The Spectator

Letters: Our broken civil service

issue 22 January 2022

Beyond the party

Sir: Rod Liddle is spot-on in arguing that the attitudes revealed by ‘partygate’ extend to senior civil servants (‘The truth about that No. 10 party’, 15 January). He gets the extent wrong by tarring all public-sector workers with the same brush, which would include all NHS workers, and is not true. What is true is that the attitude has indeed spread in the civil service well beyond the public school and Oxbridge-educated elite. I spent a couple of years seconded to a department of state, trying to make progress on implementing reforms that had been approved by parliament. I failed. I was eventually blackballed for speaking truth to power — that is, reporting directly to a minister, as my contract said I should. That truth was that many of the civil servants I worked with felt they knew exactly what to do. Consultation was an irritating distraction. Their ignorance was not revealed because they also delayed everything, so no one could ever accuse them of making a mistake. Dominic Cummings is a controversial character but his assessment of much of our civil service is accurate, and nothing is being done to fix things.

Peter Furness

Whissendine, Rutland

Jobs and jabs

Sir: After reading Steve James’s piece (‘Doctor’s note’, 15 January), I felt compelled to write. I am a 61-year-old male and have had both my Covid-19 jabs and the booster; I am very grateful for them and for the scientists that developed them.

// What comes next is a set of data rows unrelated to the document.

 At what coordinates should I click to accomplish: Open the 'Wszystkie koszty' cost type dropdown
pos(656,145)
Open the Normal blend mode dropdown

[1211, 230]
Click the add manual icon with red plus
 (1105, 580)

So far so good, but what of my brother? He is a consultant anaesthetist at the same London hospital as James, with more than 30 years’ experience; no doubt countless lives have been saved by his work. He has been on the front line breathing in the virus since it started and has never got sick. He puts this down to possibly being infected early on and developing a strong immunity due to constant exposure. He also points out that studies suggest that even if you have the vaccine, you are capable of carrying and passing on the virus, possibly more than someone who has developed an apparent immunity from constant exposure.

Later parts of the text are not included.